Eijkman berteori bahwa penyakit beri-beri yang sebenarnya adalah defisiensi menu diet. Sejak itu misteri beri-beri terpecahkan dan obatnya dengan membiasakan diet gizi seimbang. Hasil riset Eijkman ini juga mendorong riset-riset baru untuk mengidentifikasi “zat penawar” yang terkandung dalam kulit ari beras. Di kemudian hari, setelah melalui serangkaian penelitian oleh beberapa ilmuwan lain, zat itu adalah vitamin. “Penemuan ini telah mengarah pada konsep vitamin. Prestasi penting ini membuatnya mendapatkan Hadiah Nobel dalam bidang Fisiologi atau Kedokteran untuk tahun 1929,” tulis Komite Kusala Nobel.

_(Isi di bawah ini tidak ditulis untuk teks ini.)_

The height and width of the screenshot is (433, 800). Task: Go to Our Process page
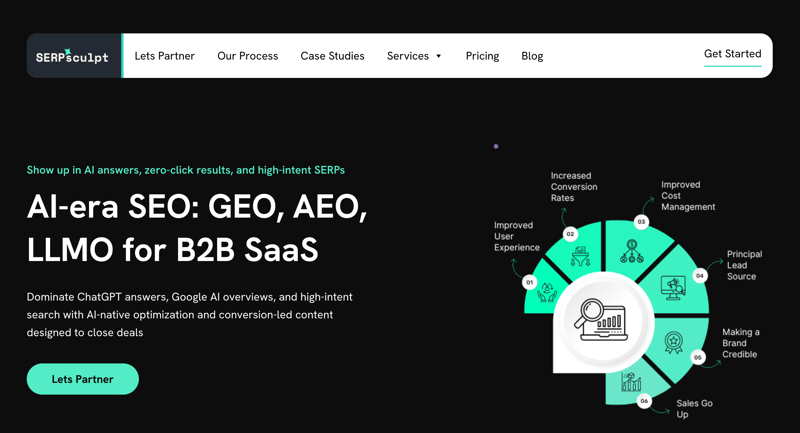click(x=247, y=56)

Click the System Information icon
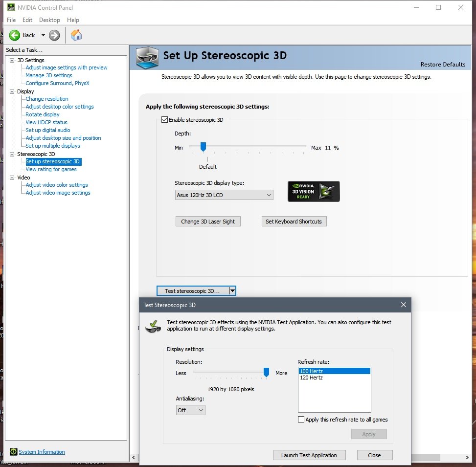(x=13, y=451)
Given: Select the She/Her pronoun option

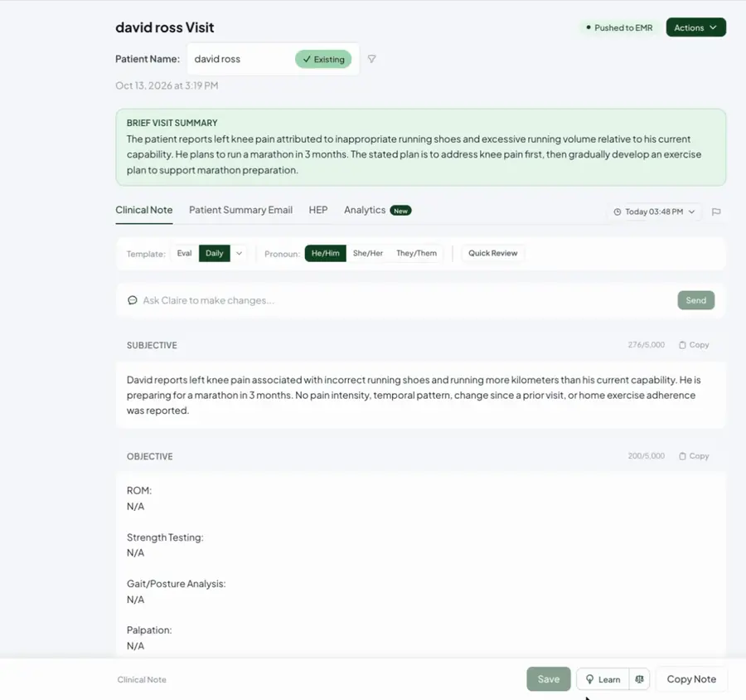Looking at the screenshot, I should (368, 253).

Eijkman yang lahir pada 11 Agustus 1858 di Nijkerk, Belanda dan meninggal pada 5 November 1930 di Utrecht, Belanda. Namanya hingga sekarang terkenal di dunia kedokteran. Tak hanya itu Pemerintah Indonesia membentuk Lembaga Biologi Molekuler dengan nama Eijkman. Lembaga ini bergerak di bidang biologi molekuler dan bioteknologi kedokteran. Lembaga ini bernaung di bawah Kementerian Pendidikan Tinggi, Riset dan Teknologi.